Платформа была забита толпой пассажиров, ждавших какой-то поезд. Реб Цемах Атлас и Хайкл-виленчанин все еще стояли рядом посреди толчеи, как старший и младший братья. Так же стоят два дерева у шляха за местечком. На краю неба шумит и качается густой лес. Только два дерева всегда стоят в печальной задумчивости, потому что тот, кто жил по соседству и хранил их, уехал в далекий мир и больше уже не вернется. Реб Цемах Атлас и Хайкл-виленчанин понимали, что в жизни их ждет еще много испытаний.
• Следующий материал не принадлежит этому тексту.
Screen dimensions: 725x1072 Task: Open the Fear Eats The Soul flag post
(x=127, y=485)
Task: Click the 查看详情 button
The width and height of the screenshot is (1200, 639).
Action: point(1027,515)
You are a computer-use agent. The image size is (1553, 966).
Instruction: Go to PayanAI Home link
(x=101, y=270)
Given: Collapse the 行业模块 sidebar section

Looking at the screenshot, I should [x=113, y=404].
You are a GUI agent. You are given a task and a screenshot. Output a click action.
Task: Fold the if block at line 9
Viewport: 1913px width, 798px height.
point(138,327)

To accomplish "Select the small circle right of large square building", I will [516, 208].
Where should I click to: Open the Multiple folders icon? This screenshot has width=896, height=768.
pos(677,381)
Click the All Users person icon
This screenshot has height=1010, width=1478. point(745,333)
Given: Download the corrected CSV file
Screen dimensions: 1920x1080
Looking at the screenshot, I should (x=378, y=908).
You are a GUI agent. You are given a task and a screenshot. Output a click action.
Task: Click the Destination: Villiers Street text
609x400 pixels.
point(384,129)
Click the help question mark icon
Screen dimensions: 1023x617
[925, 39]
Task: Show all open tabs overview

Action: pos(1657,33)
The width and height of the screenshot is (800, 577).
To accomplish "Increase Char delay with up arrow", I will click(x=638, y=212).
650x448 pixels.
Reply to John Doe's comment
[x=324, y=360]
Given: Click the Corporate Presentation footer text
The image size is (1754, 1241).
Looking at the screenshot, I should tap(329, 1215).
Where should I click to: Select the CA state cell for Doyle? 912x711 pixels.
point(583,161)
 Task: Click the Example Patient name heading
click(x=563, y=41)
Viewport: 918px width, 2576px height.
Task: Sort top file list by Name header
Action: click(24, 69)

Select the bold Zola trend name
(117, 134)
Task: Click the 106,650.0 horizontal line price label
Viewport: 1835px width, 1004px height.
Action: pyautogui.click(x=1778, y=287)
Однако оба они предчувствовали, что во всех этих испытаниях и во всей предстоящей им борьбе на них будет падать отсвет этого человека Божьего — реб Аврома-Шаи-коссовчанина, Махазе-Аврома.
«Я приду к поезду».
Вместо послесловия
Хаим Граде не принадлежал к числу писателей, чьи произведения в Советском Союзе можно было читать беспрепятственно. С одной стороны, его трудно назвать антисоветчиком. С другой — просоветским его тоже никак не назовешь. Даже просто советским, хотя несколько лет он числился гражданином СССР. Хаим Граде родился в 1910 году в Вильне, входившей на тот момент в состав Российской империи, и жил в этом городе более тридцати лет. Почти весь этот период Вильна входила в состав Польши, а потом в течение короткого времени была столицей номинально тогда еще независимой Литовской Республики. После этого город, называющийся уже Вильнюсом, стал столицей Литовской Советской Социалистической Республики в составе СССР. Именно тогда Хаим Граде вместе со всеми прочими виленчанами и стал советским гражданином. Потом началась советско-германская война, и писатель бежал в глубь Советского Союза. В свой родной город он вернулся на короткое время после изгнания нацистов. Немецкими оккупантами и их пособниками из местного населения было уничтожено подавляющее большинство евреев Литвы, в том числе мать и жена Хаима Граде. В 1946 году он покинул Советский Союз в качестве «польского репатрианта». Однако в Польше не задержался и в 1947 году перебрался во Францию, а оттуда в 1948 году — в США, где и провел вторую половину своей жизни. Ни на языке оригинала (идише), ни в переводах написанные Хаимом Граде на Западе произведения в СССР не публиковались. Однако нелегально действовавшим в 1960-1980-х годах в Советском Союзе сионистским группам удавалось получать из-за границы еврейскую литературу, переведенную на русский (обычно с иврита и английского, но изредка и с идиша). Поэтому случилось так, что я, хотя и владел идишем, впервые познакомился с его творчеством в переводе на русский, когда мне в руки попала нелегально провезенная в СССР книга «Агуна (Безмужняя жена)», переведенная на русский Иосифом Глозманом и вышедшая в серии «Библиотека Алия» в Иерусалиме в 1983 году.